**Goal of the exercise:** Copy word for word everything in the article on postpartum birth control, from "And why you" down to "before you deliver.".

------ Passage for review

The Birth Control Option Your Ob-Gyn Should Be Talking About

And why you need to have the conversation while pregnant. 

LARC At Delivery Monkey Business Images/Shutterstock

When you’re pregnant, chances are that contraception is the last thing on your mind. But according to a new opinion by the American College of Obstetricians and Gynecologists, your doctor should be talking to you about your postpartum contraceptive options before you deliver.

Why? The ACOG says that this sort of dialogue could prevent subsequent unplanned or short-interval pregnancies. Plus, if a woman opts for “long-acting reversible contraception (LARC)” like a contraceptive implant or IUD, she can schedule to have the LARC inserted in the time frame between when she delivers and when she is released from the hospital. So, by the time you go home with your days-old infant, you’ll already be equipped with contraception that will last a while. (Note: LARCs protect against pregnancy, but not against STDs.)

"We encourage maternity providers to begin discussions about postpartum contraception prior to delivery to ensure women have the time and information they need to select the best method for them, which may be immediate postpartum LARC for many women," said Ann Borders, MD, Msc, MPH, who co-authored the ACOG’s opinion on the matter. She continued, "The period following delivery is a busy, exhausting and often stressful time, and immediate postpartum insertion of LARC may eliminate some of the stressors during that time, like scheduling multiple appointments for LARC insertion.”

------------
------ Supplied information

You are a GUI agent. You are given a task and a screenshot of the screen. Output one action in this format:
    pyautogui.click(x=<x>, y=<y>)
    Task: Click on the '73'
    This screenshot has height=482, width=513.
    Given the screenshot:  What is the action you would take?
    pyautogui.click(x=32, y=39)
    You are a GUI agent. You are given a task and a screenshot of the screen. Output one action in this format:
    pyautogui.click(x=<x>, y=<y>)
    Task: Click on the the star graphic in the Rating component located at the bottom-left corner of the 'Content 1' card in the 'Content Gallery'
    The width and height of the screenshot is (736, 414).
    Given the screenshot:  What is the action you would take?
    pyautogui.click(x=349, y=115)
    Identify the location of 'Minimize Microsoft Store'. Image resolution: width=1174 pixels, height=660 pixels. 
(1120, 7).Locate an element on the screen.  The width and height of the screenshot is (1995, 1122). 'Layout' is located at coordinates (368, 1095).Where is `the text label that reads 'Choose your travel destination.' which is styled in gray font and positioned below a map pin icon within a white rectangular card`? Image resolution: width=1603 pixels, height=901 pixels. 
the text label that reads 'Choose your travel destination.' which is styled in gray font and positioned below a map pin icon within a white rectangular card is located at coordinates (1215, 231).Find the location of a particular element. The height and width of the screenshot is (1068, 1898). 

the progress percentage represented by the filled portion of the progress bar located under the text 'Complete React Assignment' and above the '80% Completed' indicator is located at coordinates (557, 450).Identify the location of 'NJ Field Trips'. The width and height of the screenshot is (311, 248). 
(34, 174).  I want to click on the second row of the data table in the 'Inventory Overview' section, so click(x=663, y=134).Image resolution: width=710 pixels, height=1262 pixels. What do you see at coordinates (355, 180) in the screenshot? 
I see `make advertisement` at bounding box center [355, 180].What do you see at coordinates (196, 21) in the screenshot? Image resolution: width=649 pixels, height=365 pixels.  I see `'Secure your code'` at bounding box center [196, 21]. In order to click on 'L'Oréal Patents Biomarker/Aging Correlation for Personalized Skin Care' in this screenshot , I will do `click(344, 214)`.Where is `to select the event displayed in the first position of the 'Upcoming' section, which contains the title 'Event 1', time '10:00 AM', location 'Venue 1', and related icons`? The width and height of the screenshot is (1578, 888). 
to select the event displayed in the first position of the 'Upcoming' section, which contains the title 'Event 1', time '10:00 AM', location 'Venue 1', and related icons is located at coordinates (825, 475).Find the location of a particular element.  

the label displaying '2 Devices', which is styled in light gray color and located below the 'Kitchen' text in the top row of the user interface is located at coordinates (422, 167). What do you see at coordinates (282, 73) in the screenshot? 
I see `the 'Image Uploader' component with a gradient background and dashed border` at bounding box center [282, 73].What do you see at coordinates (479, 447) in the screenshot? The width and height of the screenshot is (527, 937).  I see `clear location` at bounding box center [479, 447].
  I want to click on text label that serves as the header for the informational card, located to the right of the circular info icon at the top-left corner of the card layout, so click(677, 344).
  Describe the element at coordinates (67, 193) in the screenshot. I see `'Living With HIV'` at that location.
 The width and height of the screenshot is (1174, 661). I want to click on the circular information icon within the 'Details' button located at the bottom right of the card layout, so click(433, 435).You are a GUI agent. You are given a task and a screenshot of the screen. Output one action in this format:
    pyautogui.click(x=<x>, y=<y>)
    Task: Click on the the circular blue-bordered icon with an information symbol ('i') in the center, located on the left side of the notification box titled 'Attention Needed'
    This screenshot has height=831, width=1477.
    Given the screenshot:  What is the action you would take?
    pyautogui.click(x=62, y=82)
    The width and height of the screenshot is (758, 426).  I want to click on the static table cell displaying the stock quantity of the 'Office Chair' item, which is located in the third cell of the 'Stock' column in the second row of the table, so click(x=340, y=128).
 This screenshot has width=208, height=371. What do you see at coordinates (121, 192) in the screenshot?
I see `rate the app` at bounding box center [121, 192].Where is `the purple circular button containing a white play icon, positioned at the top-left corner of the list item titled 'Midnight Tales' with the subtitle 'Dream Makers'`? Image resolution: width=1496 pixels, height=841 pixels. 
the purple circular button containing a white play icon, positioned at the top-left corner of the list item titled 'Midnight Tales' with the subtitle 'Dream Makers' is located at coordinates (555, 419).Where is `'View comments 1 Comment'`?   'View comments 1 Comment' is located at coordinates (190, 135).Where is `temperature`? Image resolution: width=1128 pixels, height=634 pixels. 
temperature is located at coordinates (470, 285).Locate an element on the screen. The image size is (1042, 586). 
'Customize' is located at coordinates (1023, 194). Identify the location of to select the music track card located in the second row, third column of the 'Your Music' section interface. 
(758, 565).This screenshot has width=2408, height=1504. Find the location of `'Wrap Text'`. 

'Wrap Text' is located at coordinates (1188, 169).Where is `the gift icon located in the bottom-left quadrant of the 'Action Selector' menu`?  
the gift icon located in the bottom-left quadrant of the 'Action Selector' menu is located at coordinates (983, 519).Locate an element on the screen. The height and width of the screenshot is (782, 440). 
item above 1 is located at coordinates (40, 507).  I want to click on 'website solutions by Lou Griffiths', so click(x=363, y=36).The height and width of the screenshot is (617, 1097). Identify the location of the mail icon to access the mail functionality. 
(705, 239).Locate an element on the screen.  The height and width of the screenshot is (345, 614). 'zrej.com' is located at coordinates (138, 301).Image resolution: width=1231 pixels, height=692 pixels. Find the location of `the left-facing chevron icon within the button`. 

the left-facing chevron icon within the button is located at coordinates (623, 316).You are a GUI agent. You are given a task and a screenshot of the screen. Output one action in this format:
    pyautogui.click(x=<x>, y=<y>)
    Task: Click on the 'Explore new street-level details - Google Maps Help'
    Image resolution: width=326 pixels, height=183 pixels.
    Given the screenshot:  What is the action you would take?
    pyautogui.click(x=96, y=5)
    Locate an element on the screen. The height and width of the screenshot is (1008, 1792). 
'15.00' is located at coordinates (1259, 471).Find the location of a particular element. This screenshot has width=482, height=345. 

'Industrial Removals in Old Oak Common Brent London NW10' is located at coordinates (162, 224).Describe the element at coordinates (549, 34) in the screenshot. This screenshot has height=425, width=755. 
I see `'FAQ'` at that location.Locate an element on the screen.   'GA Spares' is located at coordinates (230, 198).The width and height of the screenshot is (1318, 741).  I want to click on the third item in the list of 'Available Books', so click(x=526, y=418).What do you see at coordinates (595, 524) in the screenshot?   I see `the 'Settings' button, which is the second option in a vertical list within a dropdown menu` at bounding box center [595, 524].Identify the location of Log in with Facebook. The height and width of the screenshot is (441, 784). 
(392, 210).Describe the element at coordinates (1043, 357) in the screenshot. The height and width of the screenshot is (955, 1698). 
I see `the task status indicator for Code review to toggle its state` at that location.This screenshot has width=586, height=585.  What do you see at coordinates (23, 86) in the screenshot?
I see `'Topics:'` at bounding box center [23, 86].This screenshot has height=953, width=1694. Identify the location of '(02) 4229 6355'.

------------

**Solution below:**
And why you need to have the conversation while pregnant. 

LARC At Delivery Monkey Business Images/Shutterstock

When you’re pregnant, chances are that contraception is the last thing on your mind. But according to a new opinion by the American College of Obstetricians and Gynecologists, your doctor should be talking to you about your postpartum contraceptive options before you deliver.